Check that the two lines of output contain the same hash value.

#### Formatting and Encoding

The dataset files are written as comma-separated values files with a single header row. Columns that contain commas (,) are escaped using double-quotes ("). These files are encoded as UTF-8. If accented characters in movie titles or tag values (e.g. Misérables, Les (1995)) display incorrectly, make sure that any program reading the data, such as a text editor, terminal, or script, is configured for UTF-8.

#### User Ids

MovieLens users were selected at random for inclusion. Their ids have been anonymized. User ids are consistent between ratings.csv and tags.csv (i.e., the same id refers to the same user across the two files).

#### Movie Ids

Only movies with at least one rating or tag are included in the dataset. These movie ids are consistent with those used on the MovieLens web site (e.g., id 1 corresponds to the URL https://movielens.org/movies/1). Movie ids are consistent between ratings.csv, tags.csv, movies.csv, and links.csv (i.e., the same id refers to the same movie across these four data files).

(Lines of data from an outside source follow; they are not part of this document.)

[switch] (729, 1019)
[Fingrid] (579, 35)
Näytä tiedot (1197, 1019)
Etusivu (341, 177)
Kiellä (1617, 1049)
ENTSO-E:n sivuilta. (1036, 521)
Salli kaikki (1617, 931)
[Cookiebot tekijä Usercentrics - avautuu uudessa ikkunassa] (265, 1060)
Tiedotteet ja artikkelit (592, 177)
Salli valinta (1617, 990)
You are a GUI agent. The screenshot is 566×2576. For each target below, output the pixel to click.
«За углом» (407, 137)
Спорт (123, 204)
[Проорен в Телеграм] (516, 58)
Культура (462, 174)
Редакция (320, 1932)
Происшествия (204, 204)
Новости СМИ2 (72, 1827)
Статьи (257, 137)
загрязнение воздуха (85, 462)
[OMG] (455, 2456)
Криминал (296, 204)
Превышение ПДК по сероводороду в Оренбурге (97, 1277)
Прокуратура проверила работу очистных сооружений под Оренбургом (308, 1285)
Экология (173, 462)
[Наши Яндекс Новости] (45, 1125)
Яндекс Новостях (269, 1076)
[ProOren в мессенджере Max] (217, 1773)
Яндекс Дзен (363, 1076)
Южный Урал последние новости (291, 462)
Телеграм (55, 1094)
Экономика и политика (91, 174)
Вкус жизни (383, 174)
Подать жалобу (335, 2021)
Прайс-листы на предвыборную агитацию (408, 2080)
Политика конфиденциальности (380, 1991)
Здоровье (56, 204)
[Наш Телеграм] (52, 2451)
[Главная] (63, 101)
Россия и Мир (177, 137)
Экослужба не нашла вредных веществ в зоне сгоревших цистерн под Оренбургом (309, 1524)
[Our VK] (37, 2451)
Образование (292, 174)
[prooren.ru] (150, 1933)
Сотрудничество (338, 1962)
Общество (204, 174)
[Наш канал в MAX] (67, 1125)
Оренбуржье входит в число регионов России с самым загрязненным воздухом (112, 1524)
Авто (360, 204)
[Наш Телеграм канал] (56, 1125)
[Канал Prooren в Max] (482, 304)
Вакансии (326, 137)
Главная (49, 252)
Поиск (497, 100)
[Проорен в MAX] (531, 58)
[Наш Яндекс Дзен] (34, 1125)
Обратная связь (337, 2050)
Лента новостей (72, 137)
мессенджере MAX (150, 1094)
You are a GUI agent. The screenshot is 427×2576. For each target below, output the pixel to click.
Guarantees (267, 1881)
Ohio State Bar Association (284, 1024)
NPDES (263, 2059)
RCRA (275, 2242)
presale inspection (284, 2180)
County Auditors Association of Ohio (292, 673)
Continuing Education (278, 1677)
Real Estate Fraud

#### Ratings Data File Structure (ratings.csv)

All ratings are contained in the file ratings.csv. Each line of this file after the header row represents one rating of one movie by one user, and has the following format:

userId,movieId,rating,timestamp
The lines within this file are ordered first by userId, then, within user, by movieId.

Ratings are made on a 5-star scale, with half-star increments (0.5 stars - 5.0 stars).

Timestamps represent seconds since midnight Coordinated Universal Time (UTC) of January 1, 1970.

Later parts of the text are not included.